• _STATED EXERCISE_
How many lines in the items below contain the word "Open"? Case matters, so match it exactly, and give only the number.

• _PROVIDED RECORDS_
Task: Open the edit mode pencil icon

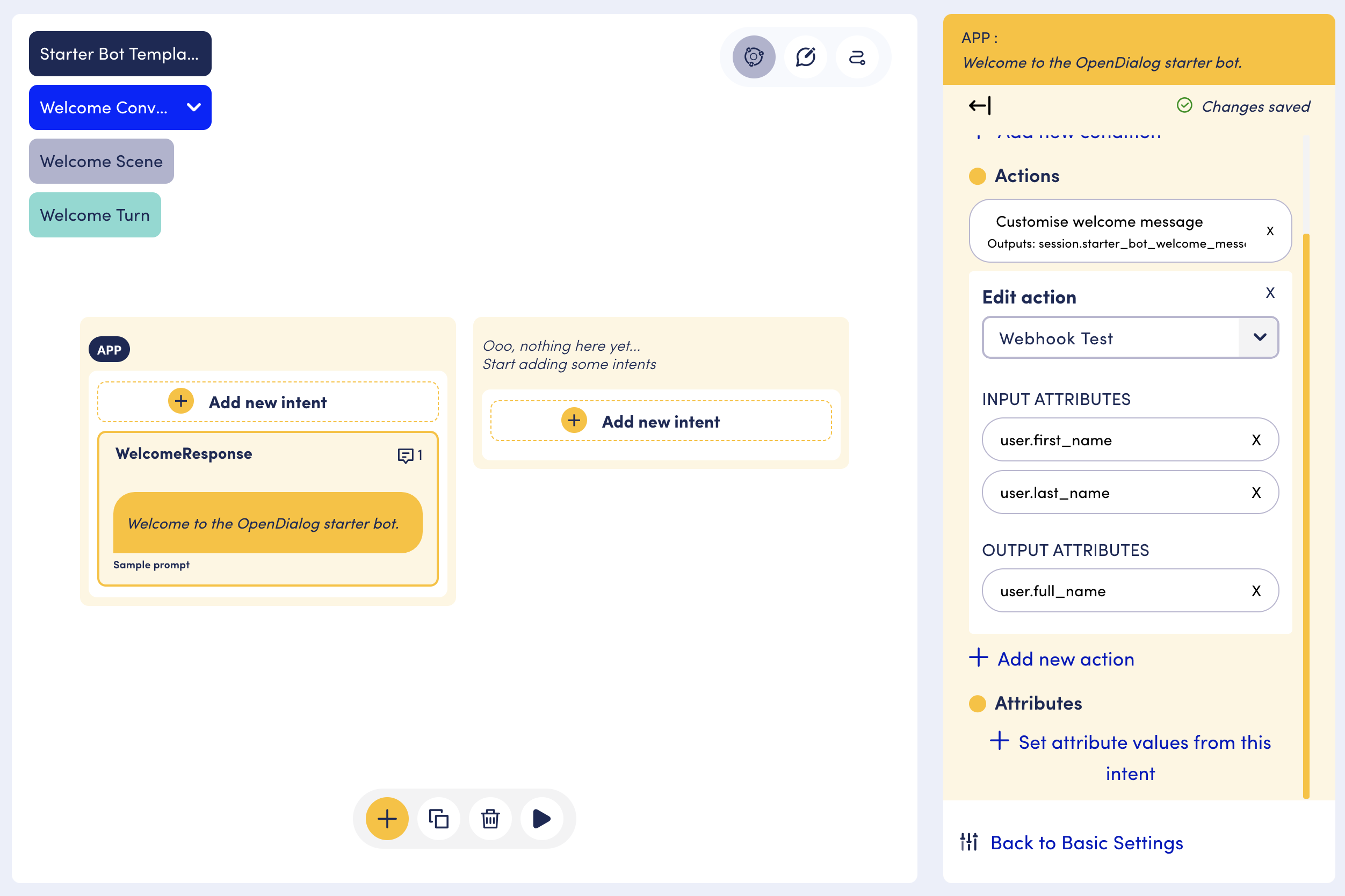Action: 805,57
--
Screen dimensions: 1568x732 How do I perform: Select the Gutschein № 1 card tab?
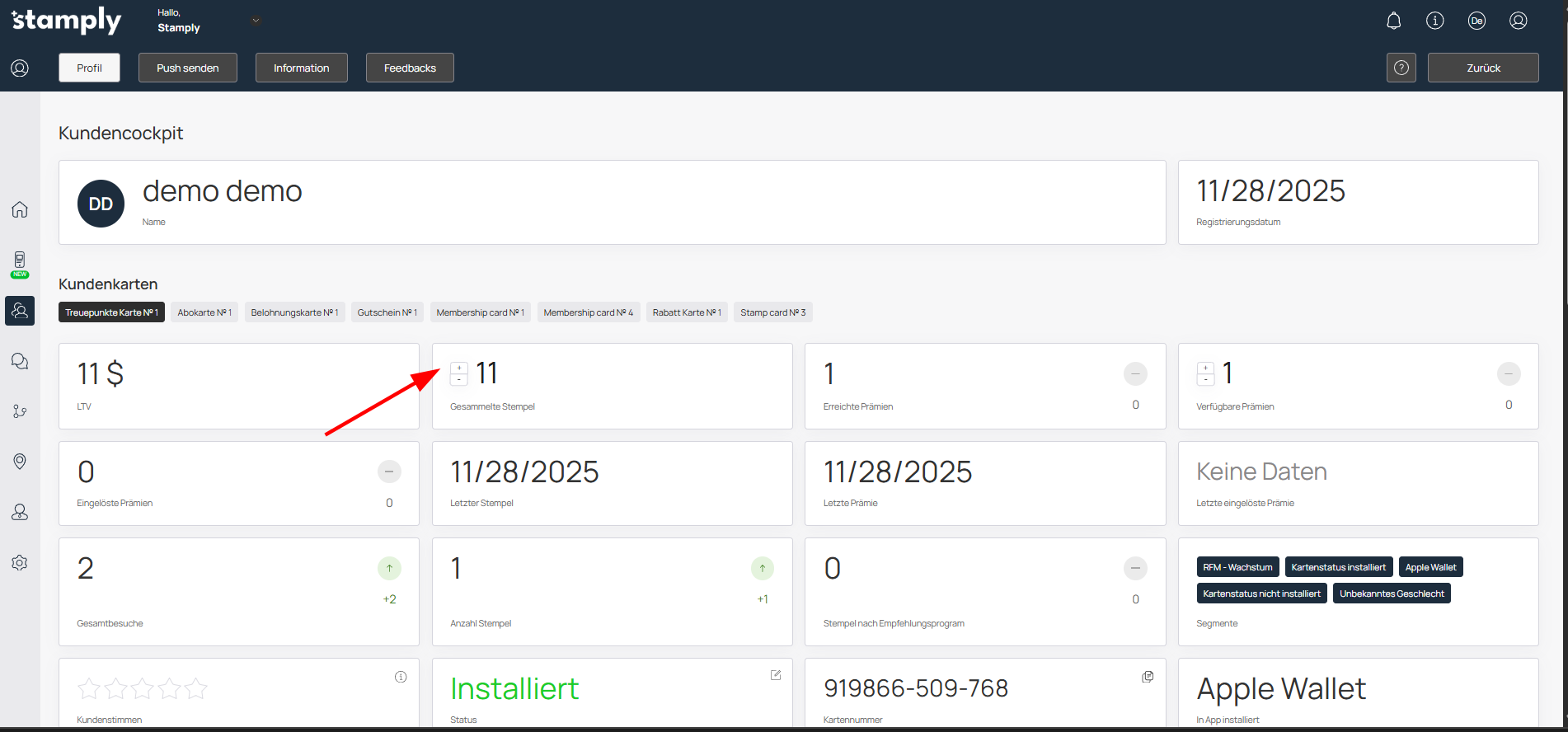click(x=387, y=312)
--
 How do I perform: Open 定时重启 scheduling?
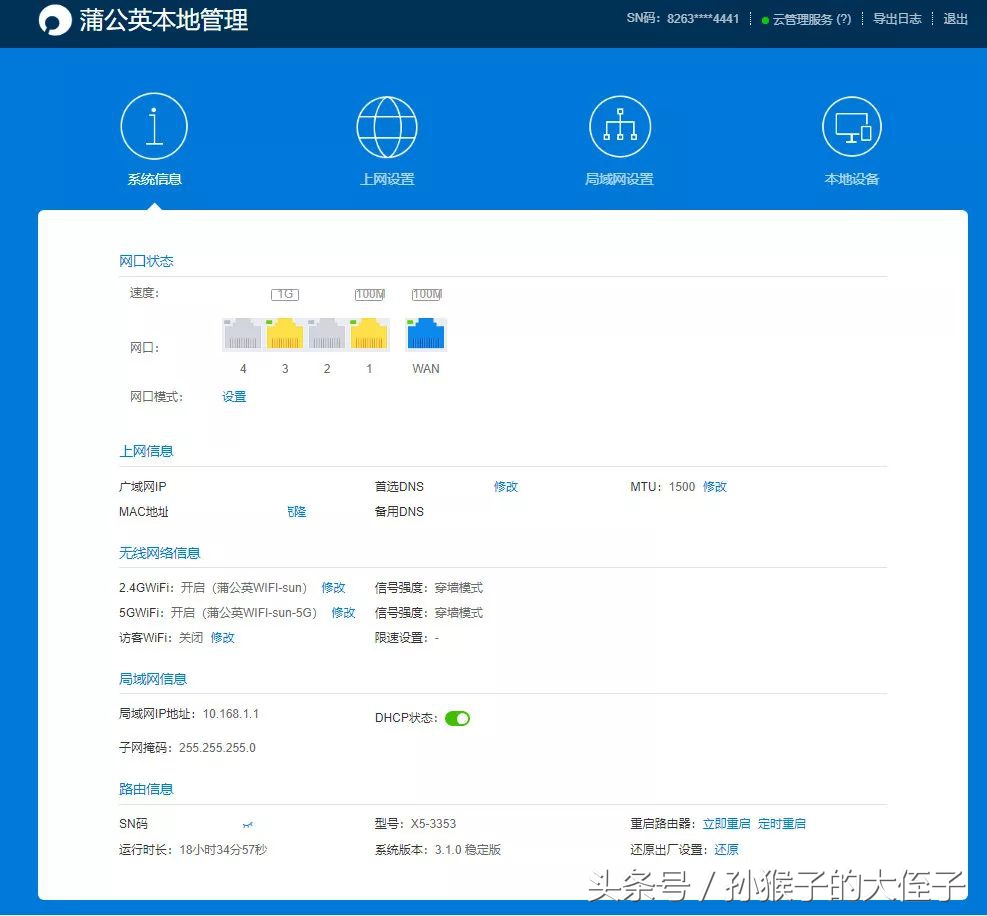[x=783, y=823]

• _ANSWER FOR THE TASK_
2